▶ Task description
Edit the stretch of the listing from the line containing "883x648 pixels. How" through the line containing "point(698,195)" by replacing "button" with "tab". Leave everything else unchanged, and omit the pictures.

▶ Data shown
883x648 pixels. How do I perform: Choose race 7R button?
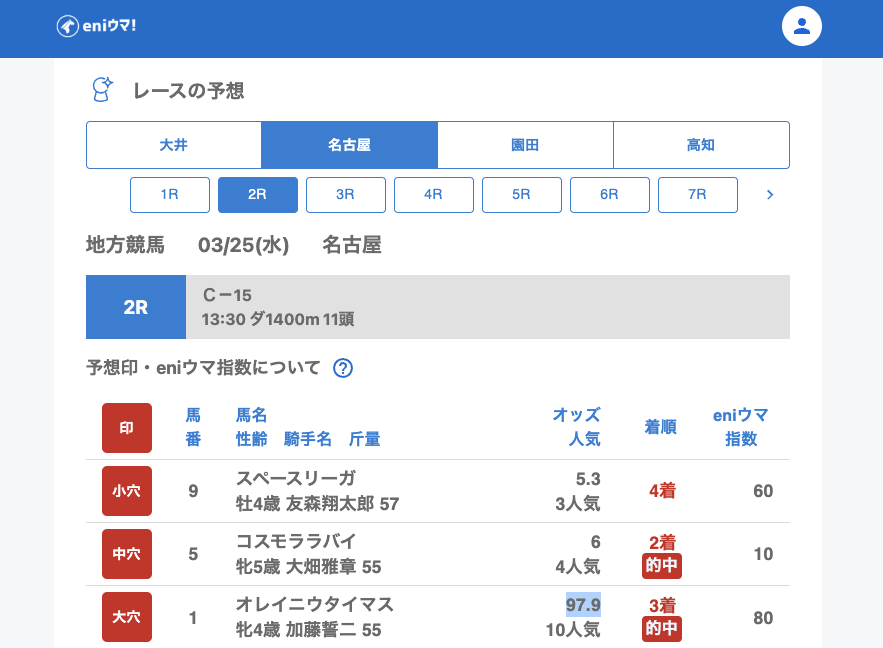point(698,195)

...

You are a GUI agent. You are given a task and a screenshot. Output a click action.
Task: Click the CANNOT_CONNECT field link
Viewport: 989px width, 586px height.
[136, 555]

---

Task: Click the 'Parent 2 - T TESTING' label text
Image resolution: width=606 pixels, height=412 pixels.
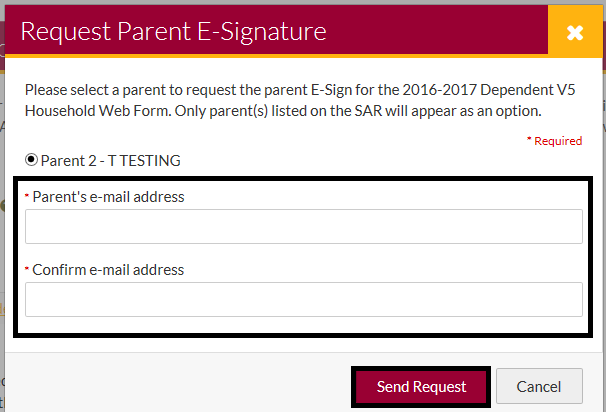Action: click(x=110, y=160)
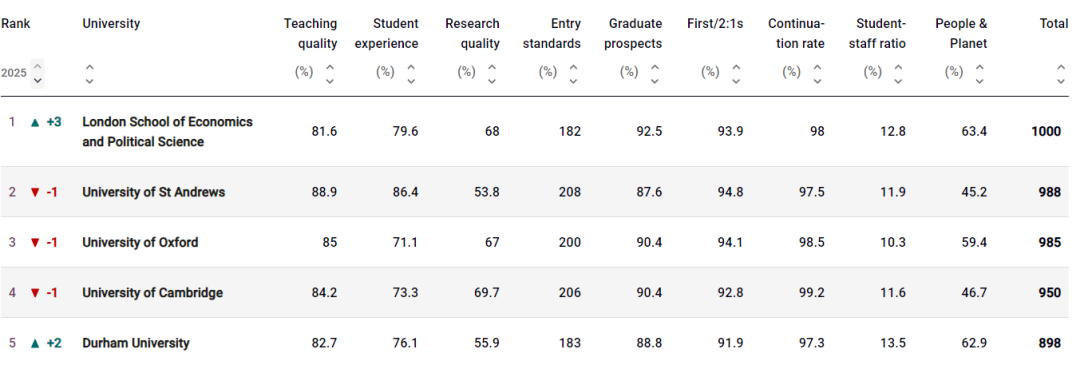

▶ Complete answer
883x648 pixels. How do I perform: Choose race 7R tab?
point(698,195)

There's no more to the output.